Innanzitutto la Suprema Corte ricorda una precedente sentenza (n. 13252 del 04/03/2021), dove nell'interrogarsi circa la natura ingiuriosa o diffamatoria dell'invio di e-mail a più destinatari tra cui anche l'offeso, ha operato una schematizzazione delle situazioni concrete in rapporto ai vari strumenti di comunicazione che possono dare luogo ora all'addebito ex art. 594, ora a quello ex art. 595 c.p.
In particolare:
Nel caso in esame, però, bisogna tener conto del concetto di "presenza" rispetto ai moderni sistemi di comunicazione, ritenendo che, accanto alla presenza fisica, in unità di tempo e di luogo, di offeso, autore del fatto e spettatori, vi siano, poi, situazioni ad essa sostanzialmente equiparabili, realizzate con l'ausilio dei moderni sistemi tecnologici (call conference, audioconferenza o videoconferenza), in cui si può ravvisare una presenza virtuale del destinatario delle affermazioni offensive.
In questo casi, quindi, secondo la Corte, occorrerà valutare caso per caso: se l'offesa viene profferita nel corso di una riunione "a distanza" (o "da remoto"), tra più persone contestualmente collegate, alla quale partecipa anche l'offeso, ricorrerà l'ipotesi della ingiuria commessa alla presenza di più persone (fatto depenalizzato) (come deciso da Sez. 5, n. 10905 del 25/02/2020). Di contro, laddove vengano in rilievo comunicazioni (scritte o vocali), indirizzate all'offeso e ad altre persone non contestualmente "presenti" (in accezione estesa alla presenza "virtuale" o "da remoto"), ricorreranno i presupposti della diffamazione, come la giurisprudenza di legittimità ha più volte affermato quanto, per esempio, all'invio di e-mail (cfr. Sez. 5, n. 29221 del 06/04/2011; Sez. 5 n. 12603 del 02/02/2017; Sez. 5, n. 34484 del 06/07/2018)
Sulla base, quindi, dell'enucleazione del concetto di presenza virtuale, il Collegio osserva - reputandolo dato di comune esperienza, data la massiccia diffusione del sistema di messaggistica istantanea adoperato nel caso di specie - che la chat di gruppo di whatsapp consente l'invio contestuale di messaggi a più persone, che possono riceverli immediatamente o in tempi differiti a seconda dell'efficienza del collegamento ad Internet del terminale su cui l'applicazione viene da loro utilizzata; i destinatari possono, poi, leggere i messaggi in tempo reale (perché stanno consultando, in quel momento, proprio quella specifica chat) e, quindi, rispondere con immediatezza ovvero, come accade molto più spesso, possono leggerli, anche a distanza di tempo, quando non sono on line ovvero, pur essendo collegati a whatsapp, si trovino impegnati in altra conversazione virtuale e non consultino immediatamente la conversazione nell'ambito della quale il messaggio è stato inviato.

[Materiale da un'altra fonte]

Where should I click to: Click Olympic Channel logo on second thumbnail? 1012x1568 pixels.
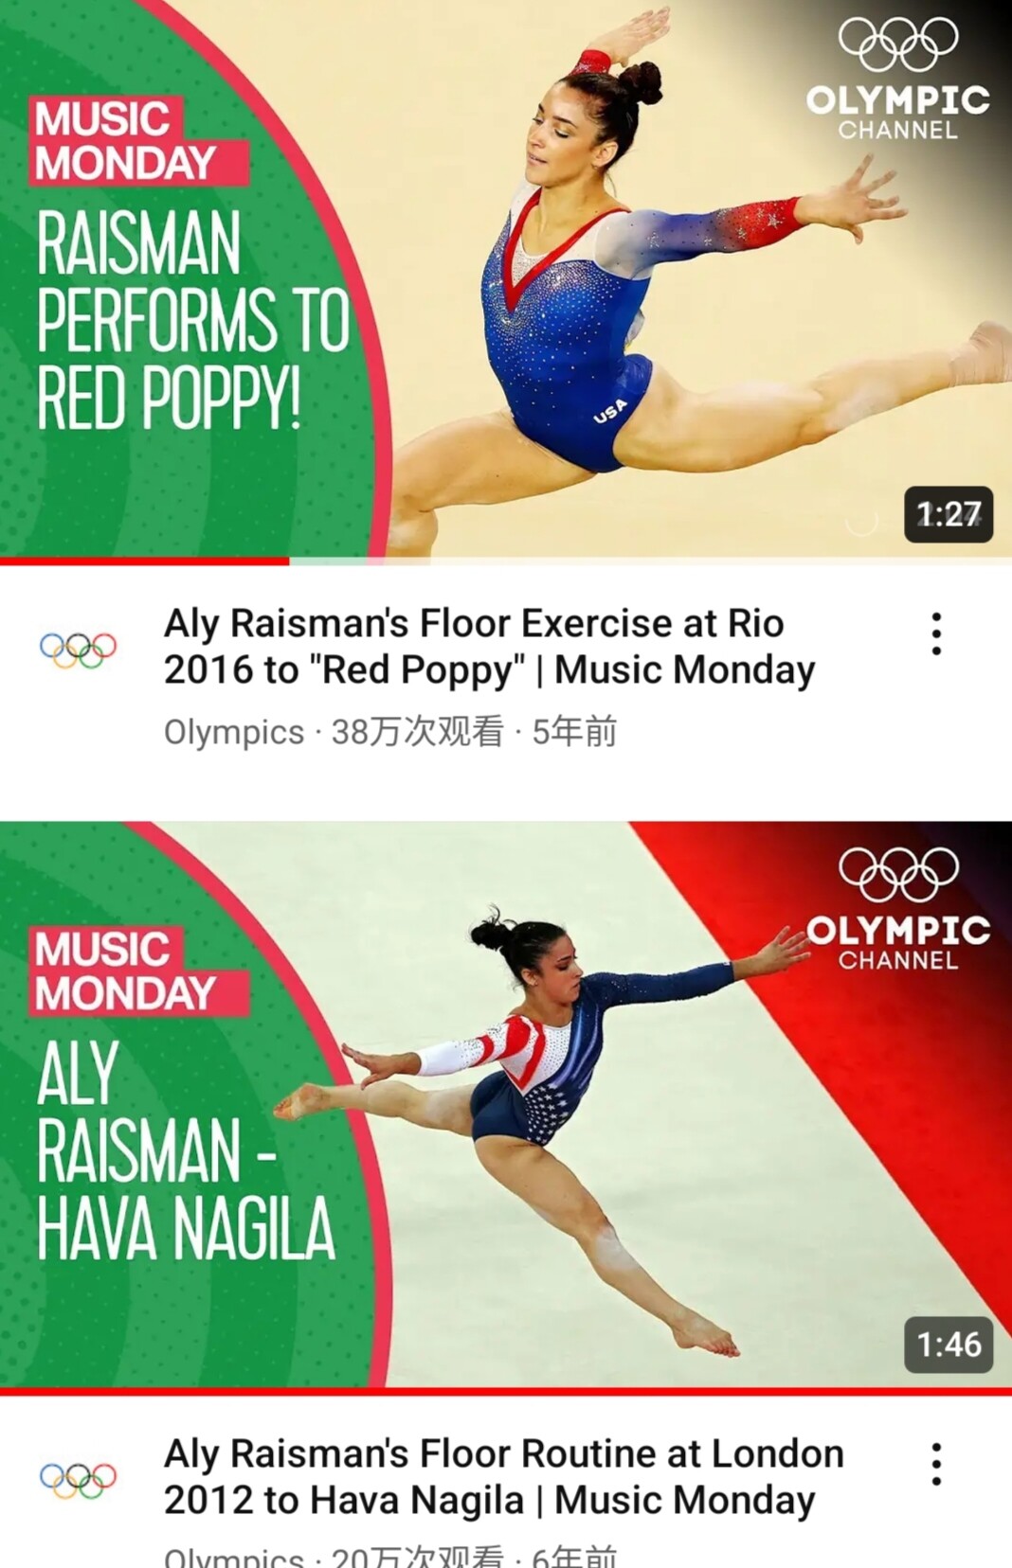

In considerazione, quindi, del funzionamento del servizio di messaggistica istantanea la Corte ritiene che la percezione da parte della vittima dell'offesa può essere contestuale ovvero differita, a seconda che ella stia consultando proprio quella specifica chat di whatsapp o meno; nel primo caso, vi sarà ingiuria aggravata dalla presenza di più persone quanti sono i membri della chat perché la persona offesa dovrà ritenersi virtualmente presente; nel secondo caso si avrà diffamazione, in quanto la vittima dovrà essere considerata assente.
Si ricorda che l'onore consiste nel sentimento che il soggetto ha di sé e del proprio valore; la reputazione, invece, nel sentimento che di tale soggetto ha la collettività.
L’onore, tutelato dalla fattispecie dell’ingiuria (ora depenalizzata), può essere leso, pertanto, solo in caso di offese rese in presenza del destinatario; la reputazione, tutelata dalla fattispecie della diffamazione, solo in caso di offese fatte in presenza di altri.
Quanto al requisito richiesto dalla norma, secondo cui gli atti lesivi devono essere diretti alla persona offesa, non si hanno dubbi che ciò accada allorché il messaggio sia veicolato da posta elettronica all’indirizzo del destinatario.
Più problematica risulta l’ipotesi in cui l’offesa sia veicolata attraverso un mezzo che raggiunge più persone contemporaneamente (newsgroup, mailing list, siti web). In questi casi, si ritiene non si integri l’ingiuria, bensì il delitto di diffamazione aggravata.
L’ampia casistica in materia di condotte diffamatorie presenta un intimo legame con l’attività giornalistica e la libertà di informazione, tale che l’evoluzione della giurisprudenza ne risulta fortemente influenzata. Si registra che un vastissimo numero di pronunce sia diretto all’accertamento della possibilità di invocare le scriminanti del diritto di cronaca e del diritto di critica nell’ambito della professione giornalistica.
Ma si pensi alle opinioni espresse attraverso siti internet, newsgroup e blog, che non necessariamente costituiscono mezzi di informazione giornalistica e per le quali non sono invocabili i diritti di cronaca o di critica.
Per molti, però, il diritto di critica non sarebbe una mera specificazione del diritto di cronaca e come tale non sarebbe invocabile esclusivamente da chi esercita l’attività giornalistica.
Il diritto di critica ha un carattere autonomo e può essere esercitato da chiunque, nel rispetto dei confini stabiliti dalla giurisprudenza della Corte di Cassazione in materia di diritto di cronaca:
a) utilità sociale dell’informazione;
b) verità;
c) forma civile dell’esposizione dei fatti.